---------- Document passage

Because of the way my face is, I could easily play the cruel son of a British business magnate intent on shutting down a small, mom and pop establishment. And while it’s nice to have that as a back-up if this writing thing does not pan out (or if my plan to snag a rich husband backfires on me) it’s not a look that I seek out on a regular basis.

To counteract my inner scion, I try to dress how I feel: sloppy, a little nineties-inspired, and in love with my thighs.

Belying my skinny frame, I have the thighs that four years of constant running built. These are the thighs that propelled me up countless hills, the thighs that kept my body in forward motion even as crippling muscle cramps doubled me over, the thighs that brought me into the fastest mile I ever ran (and that promptly sealed my running peak in junior year). Even if I’ve had to work on other parts of my body, my legs have never disappointed me. They’ve, pardon the phrase, always held me up.

I have an on-and-off relationship with my body (we’re on speaking terms right now, but she’s tough). Regardless of our fraught relationship, we’ve always put our differences aside and come together for the sake of the thing we can both agree on: my thighs.

I’m moving to Los Angeles in a few weeks (quelle surprise!) and so I’ve been slowly formulating my LA style (as well as thinking of LA-centric puns). I’ve decided that my aim is going to be very skate-centric, despite the fact that my only experience skating was gingerly perching on a longboard going at glacial paces. I’m afraid of skateboarding, mostly because I’m so tall that falling is a two-hour event. I put on the latest Star Wars just to have something to watch while it happens.

--------------------

_Exercise requirements_.
a - Say whether each statement below agrees with the style essay, answering yes or no and quoting the deciding words: (i) The writer spent four years running. (ii) The writer has a lot of skateboarding experience. (iii) The writer plans to move to Los Angeles in a few weeks.
b - Write a continuation of the style essay that picks up right after its last sentence.

---------- Supplied records

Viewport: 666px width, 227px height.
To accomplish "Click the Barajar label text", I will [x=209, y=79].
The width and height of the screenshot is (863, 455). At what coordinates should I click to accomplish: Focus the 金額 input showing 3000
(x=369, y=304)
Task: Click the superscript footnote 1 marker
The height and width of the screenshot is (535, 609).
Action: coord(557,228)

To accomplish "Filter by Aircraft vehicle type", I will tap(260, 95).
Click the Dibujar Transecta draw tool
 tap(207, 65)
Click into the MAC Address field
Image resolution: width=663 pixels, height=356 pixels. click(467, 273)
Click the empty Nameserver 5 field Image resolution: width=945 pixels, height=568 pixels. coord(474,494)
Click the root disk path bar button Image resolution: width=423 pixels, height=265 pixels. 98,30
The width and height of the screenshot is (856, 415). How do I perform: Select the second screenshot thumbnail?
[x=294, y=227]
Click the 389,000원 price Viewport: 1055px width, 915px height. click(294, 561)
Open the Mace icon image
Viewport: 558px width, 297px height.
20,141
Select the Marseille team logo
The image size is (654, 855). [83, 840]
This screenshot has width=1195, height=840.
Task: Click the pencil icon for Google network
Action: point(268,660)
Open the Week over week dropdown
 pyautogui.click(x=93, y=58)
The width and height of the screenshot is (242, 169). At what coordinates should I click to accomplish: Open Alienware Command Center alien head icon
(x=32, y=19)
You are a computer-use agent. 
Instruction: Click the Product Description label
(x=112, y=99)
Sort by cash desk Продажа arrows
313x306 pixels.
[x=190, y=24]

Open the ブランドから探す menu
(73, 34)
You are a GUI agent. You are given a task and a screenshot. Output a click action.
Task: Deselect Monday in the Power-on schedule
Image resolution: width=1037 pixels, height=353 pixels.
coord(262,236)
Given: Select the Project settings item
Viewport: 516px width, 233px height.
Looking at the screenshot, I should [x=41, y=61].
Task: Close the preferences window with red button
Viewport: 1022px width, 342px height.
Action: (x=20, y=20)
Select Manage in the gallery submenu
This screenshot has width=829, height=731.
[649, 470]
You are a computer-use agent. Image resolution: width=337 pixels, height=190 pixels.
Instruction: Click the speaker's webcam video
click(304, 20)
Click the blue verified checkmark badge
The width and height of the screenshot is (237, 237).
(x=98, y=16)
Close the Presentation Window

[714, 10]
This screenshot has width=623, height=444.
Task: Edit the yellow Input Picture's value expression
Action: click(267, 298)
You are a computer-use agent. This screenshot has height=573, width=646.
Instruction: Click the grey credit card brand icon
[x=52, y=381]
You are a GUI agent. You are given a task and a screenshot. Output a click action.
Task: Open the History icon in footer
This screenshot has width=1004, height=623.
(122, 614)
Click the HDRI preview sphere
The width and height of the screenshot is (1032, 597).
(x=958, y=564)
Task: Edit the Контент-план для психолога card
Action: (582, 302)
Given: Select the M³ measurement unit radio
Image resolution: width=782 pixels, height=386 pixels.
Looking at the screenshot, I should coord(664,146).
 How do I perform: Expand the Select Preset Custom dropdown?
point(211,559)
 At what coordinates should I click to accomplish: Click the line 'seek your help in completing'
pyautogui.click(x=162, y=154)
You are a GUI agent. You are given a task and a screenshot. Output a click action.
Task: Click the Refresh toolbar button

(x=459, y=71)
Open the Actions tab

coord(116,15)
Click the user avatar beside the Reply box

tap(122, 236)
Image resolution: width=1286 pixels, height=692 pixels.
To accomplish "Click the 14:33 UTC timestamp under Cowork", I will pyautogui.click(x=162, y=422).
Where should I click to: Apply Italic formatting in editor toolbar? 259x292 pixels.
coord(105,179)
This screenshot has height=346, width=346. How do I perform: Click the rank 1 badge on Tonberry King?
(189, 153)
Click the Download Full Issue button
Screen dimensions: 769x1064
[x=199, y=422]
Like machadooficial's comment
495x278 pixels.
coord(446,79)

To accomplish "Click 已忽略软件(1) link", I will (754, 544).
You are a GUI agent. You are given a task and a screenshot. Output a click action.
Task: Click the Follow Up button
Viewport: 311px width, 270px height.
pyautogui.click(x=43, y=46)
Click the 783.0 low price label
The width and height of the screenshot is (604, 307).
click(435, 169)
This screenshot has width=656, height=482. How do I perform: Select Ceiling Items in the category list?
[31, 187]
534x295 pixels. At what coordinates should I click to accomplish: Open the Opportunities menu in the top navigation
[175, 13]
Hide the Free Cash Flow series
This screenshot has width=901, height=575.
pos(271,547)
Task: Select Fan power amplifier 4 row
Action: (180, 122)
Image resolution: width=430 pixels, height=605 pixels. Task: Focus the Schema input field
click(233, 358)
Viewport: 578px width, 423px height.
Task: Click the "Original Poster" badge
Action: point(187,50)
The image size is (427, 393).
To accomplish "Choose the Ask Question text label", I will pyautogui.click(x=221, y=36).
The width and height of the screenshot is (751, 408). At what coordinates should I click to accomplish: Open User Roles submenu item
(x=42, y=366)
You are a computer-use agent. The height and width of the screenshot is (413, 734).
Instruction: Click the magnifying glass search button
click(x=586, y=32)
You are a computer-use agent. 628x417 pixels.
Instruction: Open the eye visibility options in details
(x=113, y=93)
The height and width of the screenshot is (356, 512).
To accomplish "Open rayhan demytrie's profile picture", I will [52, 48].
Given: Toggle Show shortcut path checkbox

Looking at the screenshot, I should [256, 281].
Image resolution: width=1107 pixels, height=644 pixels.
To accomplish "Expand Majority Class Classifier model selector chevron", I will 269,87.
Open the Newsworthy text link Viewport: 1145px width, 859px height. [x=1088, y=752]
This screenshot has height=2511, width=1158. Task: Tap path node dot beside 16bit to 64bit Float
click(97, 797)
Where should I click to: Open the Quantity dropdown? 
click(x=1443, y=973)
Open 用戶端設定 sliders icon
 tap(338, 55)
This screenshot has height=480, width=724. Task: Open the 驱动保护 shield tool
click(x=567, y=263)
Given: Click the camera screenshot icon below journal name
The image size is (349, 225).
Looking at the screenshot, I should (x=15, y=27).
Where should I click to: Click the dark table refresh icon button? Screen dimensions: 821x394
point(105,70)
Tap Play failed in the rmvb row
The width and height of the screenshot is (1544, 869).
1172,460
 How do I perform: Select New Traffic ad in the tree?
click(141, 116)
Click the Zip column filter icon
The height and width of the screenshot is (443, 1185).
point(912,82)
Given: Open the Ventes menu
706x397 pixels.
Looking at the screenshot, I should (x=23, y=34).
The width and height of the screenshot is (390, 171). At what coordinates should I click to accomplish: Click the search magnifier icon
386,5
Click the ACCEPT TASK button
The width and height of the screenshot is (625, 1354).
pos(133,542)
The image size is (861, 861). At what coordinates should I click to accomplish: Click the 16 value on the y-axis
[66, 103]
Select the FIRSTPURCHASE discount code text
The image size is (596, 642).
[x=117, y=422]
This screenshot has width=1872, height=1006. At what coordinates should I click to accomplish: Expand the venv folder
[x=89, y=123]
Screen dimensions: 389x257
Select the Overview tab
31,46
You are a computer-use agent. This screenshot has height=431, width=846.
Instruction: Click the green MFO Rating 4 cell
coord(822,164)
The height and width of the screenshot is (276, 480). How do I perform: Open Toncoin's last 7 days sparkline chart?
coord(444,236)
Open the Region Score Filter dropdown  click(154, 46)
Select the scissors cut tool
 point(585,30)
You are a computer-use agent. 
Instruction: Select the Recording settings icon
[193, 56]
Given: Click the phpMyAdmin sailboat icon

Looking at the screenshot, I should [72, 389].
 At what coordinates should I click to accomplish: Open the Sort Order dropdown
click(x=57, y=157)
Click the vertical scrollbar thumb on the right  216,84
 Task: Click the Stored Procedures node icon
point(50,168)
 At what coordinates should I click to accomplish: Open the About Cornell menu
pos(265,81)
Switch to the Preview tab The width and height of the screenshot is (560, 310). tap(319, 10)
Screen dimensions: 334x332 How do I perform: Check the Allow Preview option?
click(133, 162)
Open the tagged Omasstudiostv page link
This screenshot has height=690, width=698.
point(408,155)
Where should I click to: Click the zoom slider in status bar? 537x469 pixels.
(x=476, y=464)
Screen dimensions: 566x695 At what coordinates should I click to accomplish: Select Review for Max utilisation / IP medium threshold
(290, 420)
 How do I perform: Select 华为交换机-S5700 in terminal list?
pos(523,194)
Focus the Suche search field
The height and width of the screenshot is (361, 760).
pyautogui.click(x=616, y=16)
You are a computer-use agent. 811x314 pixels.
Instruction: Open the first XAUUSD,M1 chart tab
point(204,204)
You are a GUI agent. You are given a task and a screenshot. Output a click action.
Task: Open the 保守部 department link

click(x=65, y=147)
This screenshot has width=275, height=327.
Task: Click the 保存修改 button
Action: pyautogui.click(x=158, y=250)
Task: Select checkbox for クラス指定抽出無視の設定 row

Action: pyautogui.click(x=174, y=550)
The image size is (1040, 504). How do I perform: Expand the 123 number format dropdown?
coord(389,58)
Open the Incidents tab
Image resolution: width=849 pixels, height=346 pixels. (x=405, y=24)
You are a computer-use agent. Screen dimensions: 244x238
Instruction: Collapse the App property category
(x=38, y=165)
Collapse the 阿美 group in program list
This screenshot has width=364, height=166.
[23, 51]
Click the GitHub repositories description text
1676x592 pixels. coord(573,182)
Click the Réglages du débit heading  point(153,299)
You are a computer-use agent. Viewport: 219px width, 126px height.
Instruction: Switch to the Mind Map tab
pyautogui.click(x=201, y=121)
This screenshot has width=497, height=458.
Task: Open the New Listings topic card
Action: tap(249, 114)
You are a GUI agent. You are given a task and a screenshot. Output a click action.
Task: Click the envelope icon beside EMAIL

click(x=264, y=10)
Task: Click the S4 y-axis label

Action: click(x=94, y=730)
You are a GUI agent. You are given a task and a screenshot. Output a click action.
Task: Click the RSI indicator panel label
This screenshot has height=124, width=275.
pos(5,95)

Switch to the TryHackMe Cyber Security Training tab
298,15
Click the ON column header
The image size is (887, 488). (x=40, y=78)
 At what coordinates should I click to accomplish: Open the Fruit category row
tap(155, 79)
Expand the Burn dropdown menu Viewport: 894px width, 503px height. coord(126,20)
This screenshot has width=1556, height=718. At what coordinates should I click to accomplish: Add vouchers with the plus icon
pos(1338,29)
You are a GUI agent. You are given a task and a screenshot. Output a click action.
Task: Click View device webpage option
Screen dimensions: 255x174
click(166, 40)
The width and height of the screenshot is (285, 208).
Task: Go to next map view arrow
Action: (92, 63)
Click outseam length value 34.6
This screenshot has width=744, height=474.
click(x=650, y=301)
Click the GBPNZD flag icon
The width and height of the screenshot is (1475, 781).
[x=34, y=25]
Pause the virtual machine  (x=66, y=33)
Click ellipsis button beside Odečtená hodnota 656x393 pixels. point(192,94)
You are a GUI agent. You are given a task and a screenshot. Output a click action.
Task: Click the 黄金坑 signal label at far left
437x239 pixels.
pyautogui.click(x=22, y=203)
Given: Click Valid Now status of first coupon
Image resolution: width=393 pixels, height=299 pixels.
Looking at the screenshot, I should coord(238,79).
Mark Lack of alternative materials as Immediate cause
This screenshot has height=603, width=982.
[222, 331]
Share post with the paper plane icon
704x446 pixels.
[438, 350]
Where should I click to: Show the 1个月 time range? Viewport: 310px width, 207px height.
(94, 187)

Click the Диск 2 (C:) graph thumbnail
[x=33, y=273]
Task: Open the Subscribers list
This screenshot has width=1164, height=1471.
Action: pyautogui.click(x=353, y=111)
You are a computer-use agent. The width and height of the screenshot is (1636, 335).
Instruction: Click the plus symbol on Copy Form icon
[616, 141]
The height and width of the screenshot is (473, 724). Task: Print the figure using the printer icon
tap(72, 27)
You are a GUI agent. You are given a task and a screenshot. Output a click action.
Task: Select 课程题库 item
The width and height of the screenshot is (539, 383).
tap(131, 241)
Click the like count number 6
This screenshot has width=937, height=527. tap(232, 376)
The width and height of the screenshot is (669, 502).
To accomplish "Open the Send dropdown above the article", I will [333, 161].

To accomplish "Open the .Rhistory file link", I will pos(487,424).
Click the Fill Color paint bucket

--------------------

_Outputs in order_.
a -
(i) Yes: "the thighs that four years of constant running built."
(ii) No: "my only experience skating was gingerly perching on a longboard going at glacial paces."
(iii) Yes: "I’m moving to Los Angeles in a few weeks."

b -
Because I’ve got such long legs (brag) shorts can be tricky. If I’m not careful, I look like a flamingo, or one of those blow-up toys at used car lots advertising great deals. I try to break them up with tall socks, which fulfills two purposes: it stops the eye from creating one continuous line, and it makes me feel like the hot, alt boys I had crushes on in middle school. Two birds.

After a barrage of Instagram ads, I broke down and bought a pair of 7’’ Chubbies shorts. They are, no exaggeration, so fucking stretchy. By mentioning them (and praising them, to boot) I’ve basically sealed my fate and I will see a Chubbies ad every single day until I die. Hopefully they sponsor the funeral. But seriously, I adore them and wore them to work. They’re flirty. Like, they’re a brown chino color, but they’re not taking things so seriously.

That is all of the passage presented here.